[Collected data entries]

- - - -

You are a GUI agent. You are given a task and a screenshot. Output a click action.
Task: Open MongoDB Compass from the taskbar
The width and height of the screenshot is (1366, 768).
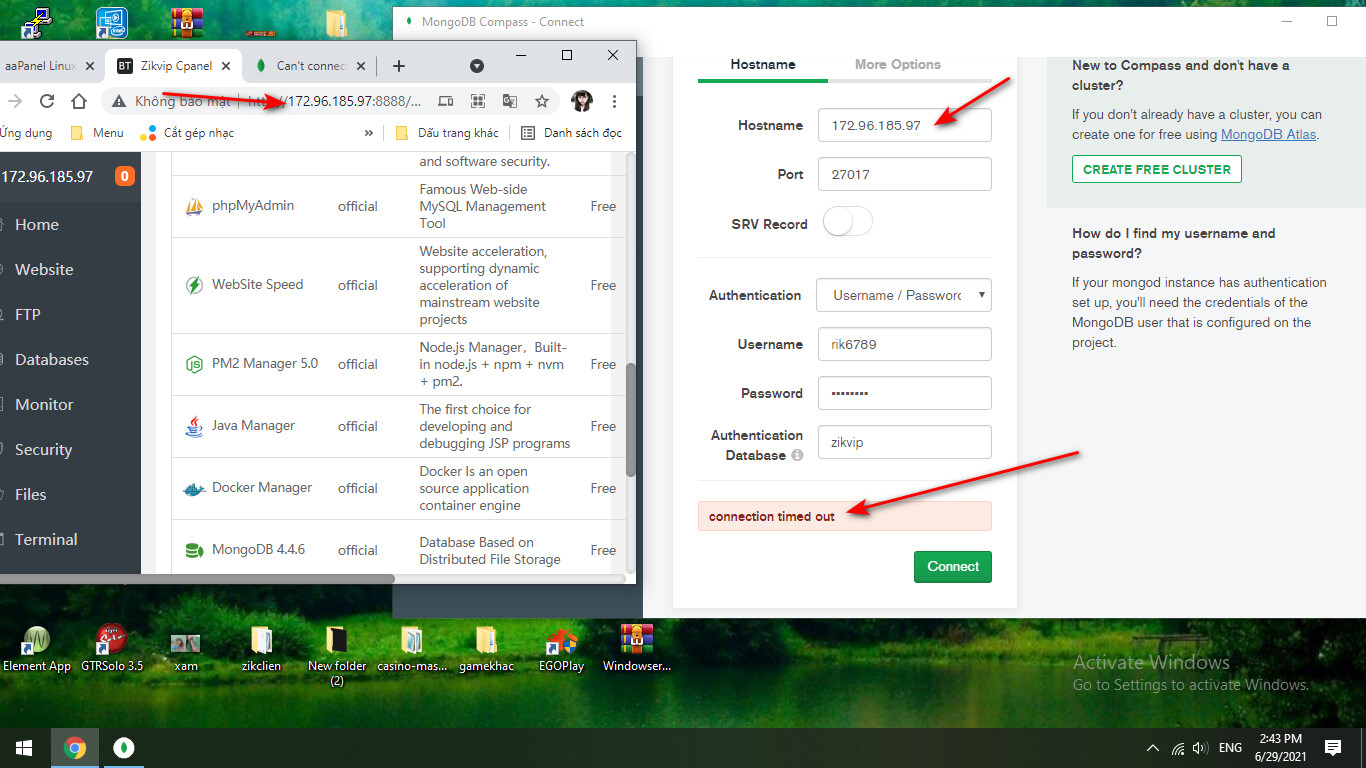point(124,747)
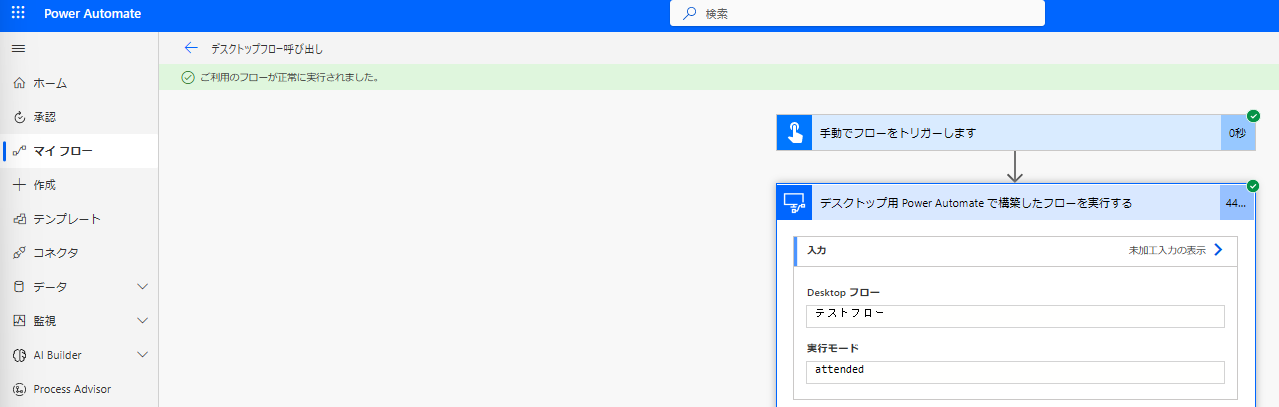Open 承認 in the sidebar

click(x=44, y=117)
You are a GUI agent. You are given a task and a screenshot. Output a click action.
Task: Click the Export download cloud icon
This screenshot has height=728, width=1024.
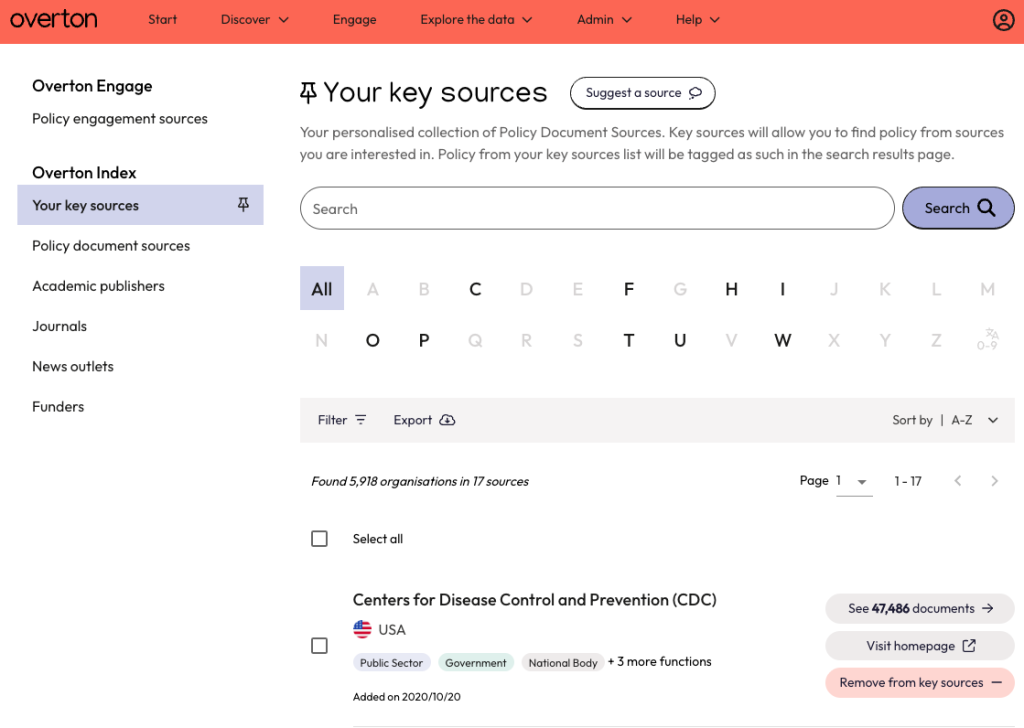(447, 420)
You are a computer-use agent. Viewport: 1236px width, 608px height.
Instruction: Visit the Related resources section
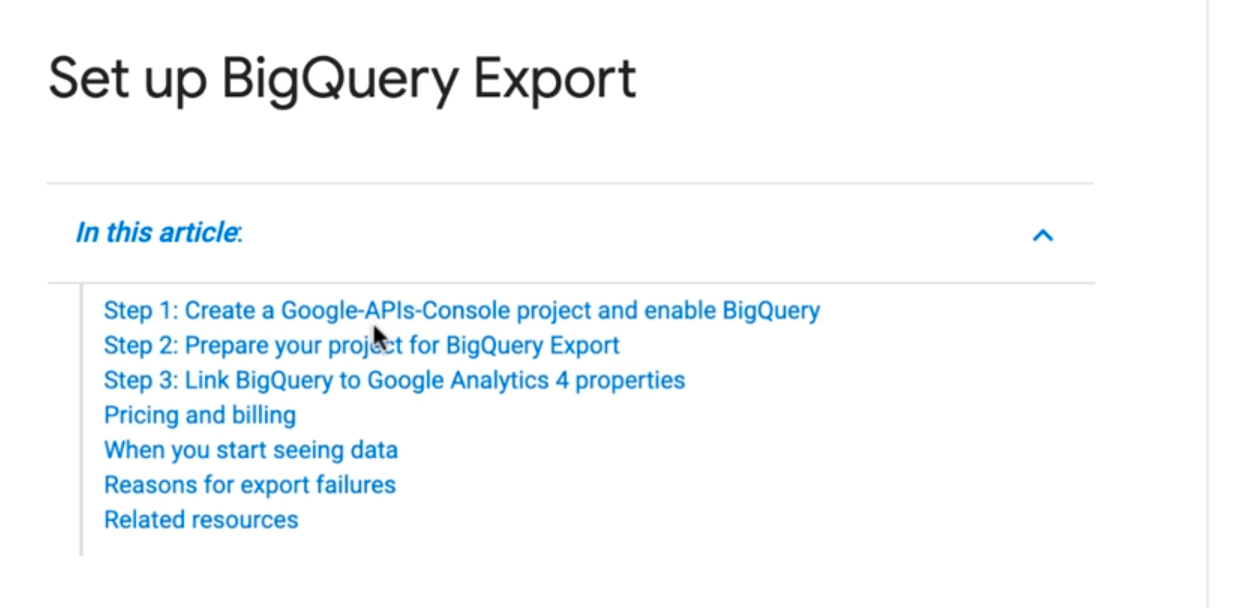coord(201,520)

- - - -

Task instructions –
Without the pictures, give the entries above back exactly.

Answer section –
You are a GUI agent. You are given a task and a screenshot. Output a click action.
Task: Open MongoDB Compass from the taskbar
The width and height of the screenshot is (1366, 768).
point(124,747)
Open 承認 in the sidebar

click(x=44, y=117)
You are a GUI agent. You are given a task and a screenshot. Output a click action.
Task: Click the Export download cloud icon
This screenshot has height=728, width=1024.
(447, 420)
You are a computer-use agent. Viewport: 1236px width, 608px height.
Instruction: Visit the Related resources section
coord(201,520)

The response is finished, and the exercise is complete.